Felix approached him, wiping his hands on his trousers. "You think he's gone?"
"He'd better be," Changbin muttered from the winch. He was already coiling rope, but his shoulders were stiff, his movements too deliberate. "I don't like that kind of shit, Cap. Talking fish, sea monsters, curses—nah. We're sailors, not ghost hunters."
Minho smirked faintly. "You're a pirate, Bin. You hunt everything."
"Not things with teeth that big."
"Fair point," Felix murmured.
Chan barely heard them. His eyes had drifted toward the horizon where dusk was swallowing the sky, turning the waves bruise-dark. There were no gulls, no wind—just silence, stretching wide and endless.
He didn't realize Jeongin had come up beside him until the younger man spoke, voice low. "Captain... if that thing was real, what did he mean? About a tidekeeper?"
Chan rubbed at his jaw, rough thumb dragging across the stubble there. "Old sailor tales talk about spirits that keep the balance," he said after a moment. "Some call them queens, some gods, some monsters. But they all say the same thing—you don't take what the sea doesn't offer."
Minho looked up sharply. "You think we did?"
"I think," Chan said slowly, "we might've just dragged something holy into our mess."
The words hung between them.
Felix gave a weak grin, trying to chase away the chill creeping up his spine. "Holy, cursed, whatever—long as it doesn't sink us, I'll take it."
"Bold of you to assume it'll ask first," Minho muttered.
Changbin shot him a look. "You're both real comforting, you know that?"
But beneath the banter, everyone's eyes flicked to the water more often than before. Every ripple made them tense; every creak of wood had someone's hand twitching toward a blade.
By the time the sun disappeared completely, the deck was quiet again.

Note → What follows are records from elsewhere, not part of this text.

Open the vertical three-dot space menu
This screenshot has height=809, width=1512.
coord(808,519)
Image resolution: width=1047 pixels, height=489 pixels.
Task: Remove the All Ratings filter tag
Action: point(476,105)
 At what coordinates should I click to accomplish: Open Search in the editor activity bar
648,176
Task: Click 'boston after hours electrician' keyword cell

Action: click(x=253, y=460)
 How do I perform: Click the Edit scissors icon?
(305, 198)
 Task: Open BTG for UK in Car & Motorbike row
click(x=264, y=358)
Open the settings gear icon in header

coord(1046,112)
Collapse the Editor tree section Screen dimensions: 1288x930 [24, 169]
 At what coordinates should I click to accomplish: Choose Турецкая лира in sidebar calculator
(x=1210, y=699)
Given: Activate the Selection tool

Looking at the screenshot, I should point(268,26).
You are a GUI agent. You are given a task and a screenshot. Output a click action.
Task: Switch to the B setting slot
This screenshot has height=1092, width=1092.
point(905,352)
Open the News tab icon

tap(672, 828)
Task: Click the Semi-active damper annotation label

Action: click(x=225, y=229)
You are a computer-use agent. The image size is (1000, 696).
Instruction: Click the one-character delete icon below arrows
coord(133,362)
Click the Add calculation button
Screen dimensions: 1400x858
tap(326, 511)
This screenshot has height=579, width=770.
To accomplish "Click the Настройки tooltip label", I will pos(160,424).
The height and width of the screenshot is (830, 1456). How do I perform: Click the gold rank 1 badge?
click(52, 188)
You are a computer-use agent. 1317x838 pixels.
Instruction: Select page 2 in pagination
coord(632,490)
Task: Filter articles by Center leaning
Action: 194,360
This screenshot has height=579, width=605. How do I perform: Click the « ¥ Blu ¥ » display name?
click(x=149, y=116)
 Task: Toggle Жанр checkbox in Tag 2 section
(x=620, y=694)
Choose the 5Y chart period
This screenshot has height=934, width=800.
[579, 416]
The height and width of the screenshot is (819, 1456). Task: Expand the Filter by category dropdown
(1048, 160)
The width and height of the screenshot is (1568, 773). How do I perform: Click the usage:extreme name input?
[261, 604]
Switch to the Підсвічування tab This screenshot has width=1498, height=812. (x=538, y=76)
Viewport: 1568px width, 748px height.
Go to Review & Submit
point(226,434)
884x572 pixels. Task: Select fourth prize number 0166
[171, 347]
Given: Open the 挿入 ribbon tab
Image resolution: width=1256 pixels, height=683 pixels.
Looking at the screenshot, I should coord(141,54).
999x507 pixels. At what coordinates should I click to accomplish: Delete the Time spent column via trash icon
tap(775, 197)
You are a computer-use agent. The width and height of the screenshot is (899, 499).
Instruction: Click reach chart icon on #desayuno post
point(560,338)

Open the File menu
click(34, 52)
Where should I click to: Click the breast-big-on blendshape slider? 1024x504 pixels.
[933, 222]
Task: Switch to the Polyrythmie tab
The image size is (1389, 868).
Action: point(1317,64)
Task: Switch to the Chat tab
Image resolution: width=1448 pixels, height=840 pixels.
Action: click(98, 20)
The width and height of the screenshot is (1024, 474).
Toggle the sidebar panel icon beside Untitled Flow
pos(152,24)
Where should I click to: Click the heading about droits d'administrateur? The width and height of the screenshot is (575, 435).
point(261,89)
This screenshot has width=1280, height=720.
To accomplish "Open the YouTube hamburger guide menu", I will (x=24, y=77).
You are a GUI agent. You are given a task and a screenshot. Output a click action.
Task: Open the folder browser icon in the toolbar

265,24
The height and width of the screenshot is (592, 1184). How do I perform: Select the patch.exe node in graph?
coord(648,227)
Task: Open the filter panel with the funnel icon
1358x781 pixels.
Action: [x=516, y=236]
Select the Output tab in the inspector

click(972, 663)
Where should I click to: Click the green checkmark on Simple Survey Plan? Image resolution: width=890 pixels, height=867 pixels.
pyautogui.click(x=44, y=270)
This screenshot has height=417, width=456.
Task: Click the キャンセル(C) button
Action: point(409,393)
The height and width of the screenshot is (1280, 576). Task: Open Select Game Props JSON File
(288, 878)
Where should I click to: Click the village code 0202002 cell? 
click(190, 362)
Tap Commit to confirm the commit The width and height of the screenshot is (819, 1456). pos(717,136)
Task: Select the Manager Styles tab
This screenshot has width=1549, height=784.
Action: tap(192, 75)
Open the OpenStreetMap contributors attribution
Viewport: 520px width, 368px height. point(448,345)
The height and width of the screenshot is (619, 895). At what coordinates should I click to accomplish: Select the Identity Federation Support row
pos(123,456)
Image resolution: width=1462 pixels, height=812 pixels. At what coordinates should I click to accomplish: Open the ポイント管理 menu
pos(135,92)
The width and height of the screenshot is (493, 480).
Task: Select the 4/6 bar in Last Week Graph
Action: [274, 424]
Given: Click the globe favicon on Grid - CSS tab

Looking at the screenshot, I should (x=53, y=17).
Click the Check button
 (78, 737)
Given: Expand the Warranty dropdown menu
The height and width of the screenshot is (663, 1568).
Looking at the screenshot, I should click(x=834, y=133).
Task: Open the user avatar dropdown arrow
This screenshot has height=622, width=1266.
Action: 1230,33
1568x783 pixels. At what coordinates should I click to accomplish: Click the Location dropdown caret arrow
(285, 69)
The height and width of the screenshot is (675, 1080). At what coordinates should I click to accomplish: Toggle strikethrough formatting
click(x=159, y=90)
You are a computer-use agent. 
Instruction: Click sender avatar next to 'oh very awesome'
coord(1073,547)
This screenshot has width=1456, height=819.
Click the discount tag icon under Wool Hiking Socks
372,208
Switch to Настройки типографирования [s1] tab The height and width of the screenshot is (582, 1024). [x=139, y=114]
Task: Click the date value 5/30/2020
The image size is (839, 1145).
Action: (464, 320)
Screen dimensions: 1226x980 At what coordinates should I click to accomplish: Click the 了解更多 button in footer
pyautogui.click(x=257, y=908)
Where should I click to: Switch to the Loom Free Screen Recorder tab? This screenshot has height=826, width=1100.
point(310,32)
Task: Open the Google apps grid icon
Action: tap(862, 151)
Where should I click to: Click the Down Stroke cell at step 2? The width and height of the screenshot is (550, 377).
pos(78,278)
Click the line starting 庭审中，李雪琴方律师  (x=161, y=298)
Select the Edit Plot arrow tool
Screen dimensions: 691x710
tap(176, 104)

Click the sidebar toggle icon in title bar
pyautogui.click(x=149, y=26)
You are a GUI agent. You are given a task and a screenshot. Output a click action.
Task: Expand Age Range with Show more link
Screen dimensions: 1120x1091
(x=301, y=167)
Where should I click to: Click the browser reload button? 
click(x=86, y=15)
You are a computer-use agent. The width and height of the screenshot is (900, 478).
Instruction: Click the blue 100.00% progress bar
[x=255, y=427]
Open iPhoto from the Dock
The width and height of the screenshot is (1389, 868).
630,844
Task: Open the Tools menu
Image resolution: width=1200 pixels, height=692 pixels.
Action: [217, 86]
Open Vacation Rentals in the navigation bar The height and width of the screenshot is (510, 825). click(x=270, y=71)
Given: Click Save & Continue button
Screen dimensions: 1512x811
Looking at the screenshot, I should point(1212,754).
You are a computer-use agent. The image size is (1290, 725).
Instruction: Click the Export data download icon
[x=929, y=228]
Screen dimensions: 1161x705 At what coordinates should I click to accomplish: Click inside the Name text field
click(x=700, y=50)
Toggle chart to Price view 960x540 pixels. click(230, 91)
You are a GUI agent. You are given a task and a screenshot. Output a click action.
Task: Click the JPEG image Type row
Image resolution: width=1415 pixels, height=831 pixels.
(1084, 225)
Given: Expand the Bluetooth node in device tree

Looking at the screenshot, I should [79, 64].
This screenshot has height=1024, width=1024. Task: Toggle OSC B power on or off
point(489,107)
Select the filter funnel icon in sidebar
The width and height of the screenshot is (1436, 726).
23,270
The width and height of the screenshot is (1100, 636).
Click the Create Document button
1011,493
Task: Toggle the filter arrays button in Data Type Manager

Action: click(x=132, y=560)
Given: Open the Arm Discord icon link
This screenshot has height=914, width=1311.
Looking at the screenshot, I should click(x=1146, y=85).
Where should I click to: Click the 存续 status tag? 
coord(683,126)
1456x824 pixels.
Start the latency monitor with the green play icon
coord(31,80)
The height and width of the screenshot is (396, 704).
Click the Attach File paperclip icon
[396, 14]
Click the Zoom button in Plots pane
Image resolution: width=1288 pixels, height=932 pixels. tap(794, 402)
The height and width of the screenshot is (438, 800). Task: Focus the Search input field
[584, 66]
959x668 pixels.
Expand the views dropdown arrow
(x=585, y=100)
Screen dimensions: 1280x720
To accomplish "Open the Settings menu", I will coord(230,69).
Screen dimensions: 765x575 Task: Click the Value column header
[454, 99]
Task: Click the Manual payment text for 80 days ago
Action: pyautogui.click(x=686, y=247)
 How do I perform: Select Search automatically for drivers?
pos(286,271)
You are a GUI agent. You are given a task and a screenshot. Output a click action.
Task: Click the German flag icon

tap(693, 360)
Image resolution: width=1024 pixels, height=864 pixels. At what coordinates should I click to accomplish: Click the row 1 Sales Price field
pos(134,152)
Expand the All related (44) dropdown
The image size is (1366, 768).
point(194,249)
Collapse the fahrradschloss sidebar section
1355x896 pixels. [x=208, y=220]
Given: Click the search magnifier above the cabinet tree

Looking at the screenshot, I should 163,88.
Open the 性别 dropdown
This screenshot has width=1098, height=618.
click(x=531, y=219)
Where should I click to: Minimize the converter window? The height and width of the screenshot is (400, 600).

Most of the crew had retreated below deck, muttering about bad omens and lost sleep. Only Chan remained topside, one hand on the wheel, the other resting on the damp railing where the merman had vanished.
The night air was cool and sharp. Stars pricked faintly through the darkening sky.
He was about to turn in when a faint splash echoed from starboard. Small. Careful.
Chan froze.
He turned his head slowly toward the sound. At first, he saw nothing—just the faint shimmer of moonlight on water. Then, just beneath the surface, something pale flickered. A tail. Powder-blue, edged with silver.
The merman.
He hovered there, half-submerged, watching Chan with luminous, unreadable eyes. The sea around him was calm, unnaturally so.
For a heartbeat, neither of them moved. Then the merman tilted his head slightly, gills fluttering with the motion. His voice, when it came, was softer now, carried easily over the quiet water.
"You shouldn't stay here."
Chan gripped the rail tighter. "Why not?"
The merman's gaze flicked toward the black expanse behind him, something ancient and cold flickering in his expression.
"Because she hasn't decided to forgive you yet."
And before Chan could speak, he vanished beneath the waves again—leaving only a ring of ripples, spreading wider and wider into the dark.